AUSSIE FEATURE – Save the Clock Tower


Tasmania. Not the first place you’d look for metalcore bands. In fact, at the risk of sounding harsh, it is probably the last place you’d look too. But if you were to scratch the surface you’d find an array of bands sharing a common thread with their mainland peers: to be noticed.

Save the Clock Tower are a perfect and prime example of a band residing in this category. Hailing from Launceston, the quartet, despite their locational disadvantage; have shared the stage in support of such acts as Parkway Drive, The Amity Affliction, Dream on, Dreamer, and House vs. Hurricane.  Most recently the band embarked on an Australian wide tour in support of French progressive metallers, Betraying the Martyrs.

“That tour was fantastic. [Betraying the Martyrs] played amazing sets, like really top notch shows,” Save the Clock Tower’s vocalist, Luke Vaessen tells us.

“A lot of the guys have been listening to them for years but they’re not really the type of thing I listen to. Yet they really blew me away, it was great.”

Yet it wasn’t just the music that took Vaessen by surprise. The response given to Save the Clock Tower by the crowd was one of comfort and surprise.

“We went into that tour, not expecting much of a response but we were really surprised at the involvement we got.  Even if people weren’t singing or moshing, they were standing and watching us and nodding their heads; even just that they watched and acknowledged us was really important. It’s better than standing and talking or being on their phones.”

Even more recently than touring, the band dropped their debut album, ‘Wasteland’ to high praise.

“We worked really hard on [‘Wasteland’] to put out a strong debut that people would really appreciate and like. It was a lot of hard work as the recording process took a long time to do and complete but what came out was something we were all really proud of.”

Although there’s an assumption all albums take a long time and inevitably are hard work; it is point that needs no reinforcing for the Tassie boys.

“Well, we had a lot of editing issues.” And Vaessen means, A LOT.

“We had to redo guitars twice as we had editing problems with that. Vocal we did three times as we had more editing issues and our old guitarist left so I had to do his singing bits on the record.
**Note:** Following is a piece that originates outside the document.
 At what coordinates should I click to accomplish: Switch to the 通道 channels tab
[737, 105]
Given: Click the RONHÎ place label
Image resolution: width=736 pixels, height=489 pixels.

It was a bit of a struggle.”

But despite all these setbacks, the band pushed onwards, crafting a record that any artist would love to have attributed to them. The outcome has been one that was worth the challenges. Looking at the bigger picture though, you begin to see why so much effort has been poured into ‘Wasteland’. It is the simple fact that the group is isolated.

“Tasmania is very shut off from the rest of Australia and there’s a big stretch of water between us which doesn’t help,” Vaessen laughs.

“But it makes us work really hard to prove ourselves. It’s a hard scene to break into with Melbourne and Sydney having so many bands. We wanted to prove ourselves and get ourselves out there for the world to see.”